**Dataset:**

[Start of Attachment]

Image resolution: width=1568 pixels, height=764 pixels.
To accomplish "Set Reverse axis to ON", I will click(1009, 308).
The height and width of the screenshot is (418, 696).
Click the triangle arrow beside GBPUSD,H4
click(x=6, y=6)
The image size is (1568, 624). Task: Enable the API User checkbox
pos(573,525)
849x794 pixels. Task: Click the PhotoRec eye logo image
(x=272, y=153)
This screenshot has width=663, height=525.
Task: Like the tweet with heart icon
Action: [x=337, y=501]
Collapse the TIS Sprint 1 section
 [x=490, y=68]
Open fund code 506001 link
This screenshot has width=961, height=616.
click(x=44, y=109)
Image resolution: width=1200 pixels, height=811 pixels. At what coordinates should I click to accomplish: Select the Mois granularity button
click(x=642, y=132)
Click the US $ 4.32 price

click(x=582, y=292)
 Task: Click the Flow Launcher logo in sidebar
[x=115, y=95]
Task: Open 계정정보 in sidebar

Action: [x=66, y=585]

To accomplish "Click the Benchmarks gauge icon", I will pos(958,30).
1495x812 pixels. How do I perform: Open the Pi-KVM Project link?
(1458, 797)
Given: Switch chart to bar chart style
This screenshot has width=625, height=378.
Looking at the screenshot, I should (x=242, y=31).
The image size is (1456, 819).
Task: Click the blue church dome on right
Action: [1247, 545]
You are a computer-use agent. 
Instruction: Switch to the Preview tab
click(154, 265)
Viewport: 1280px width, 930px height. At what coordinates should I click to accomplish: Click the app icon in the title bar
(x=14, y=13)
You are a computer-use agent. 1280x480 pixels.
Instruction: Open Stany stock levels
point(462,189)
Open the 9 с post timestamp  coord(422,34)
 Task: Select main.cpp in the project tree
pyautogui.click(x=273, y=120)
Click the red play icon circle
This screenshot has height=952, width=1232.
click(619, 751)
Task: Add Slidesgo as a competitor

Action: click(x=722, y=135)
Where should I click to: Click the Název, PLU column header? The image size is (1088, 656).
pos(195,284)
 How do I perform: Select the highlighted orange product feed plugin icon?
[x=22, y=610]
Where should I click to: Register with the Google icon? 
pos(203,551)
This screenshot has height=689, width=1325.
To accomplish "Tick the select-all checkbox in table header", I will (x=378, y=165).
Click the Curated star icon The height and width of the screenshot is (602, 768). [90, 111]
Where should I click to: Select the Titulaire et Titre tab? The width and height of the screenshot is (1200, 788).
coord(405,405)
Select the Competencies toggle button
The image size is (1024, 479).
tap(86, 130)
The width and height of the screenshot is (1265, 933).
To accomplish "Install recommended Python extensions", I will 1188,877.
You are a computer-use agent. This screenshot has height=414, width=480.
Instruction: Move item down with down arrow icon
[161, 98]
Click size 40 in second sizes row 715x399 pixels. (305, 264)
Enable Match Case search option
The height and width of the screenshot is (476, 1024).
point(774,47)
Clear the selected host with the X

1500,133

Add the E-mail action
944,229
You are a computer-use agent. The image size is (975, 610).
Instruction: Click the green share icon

[End of Attachment]

**Activity:**
In the records above, find each line with the word "computer" and copy it.

**Task result:**
You are a computer-use agent. 
You are a computer-use agent. 1280x480 pixels.
You are a computer-use agent. This screenshot has height=414, width=480.
You are a computer-use agent. The image size is (975, 610).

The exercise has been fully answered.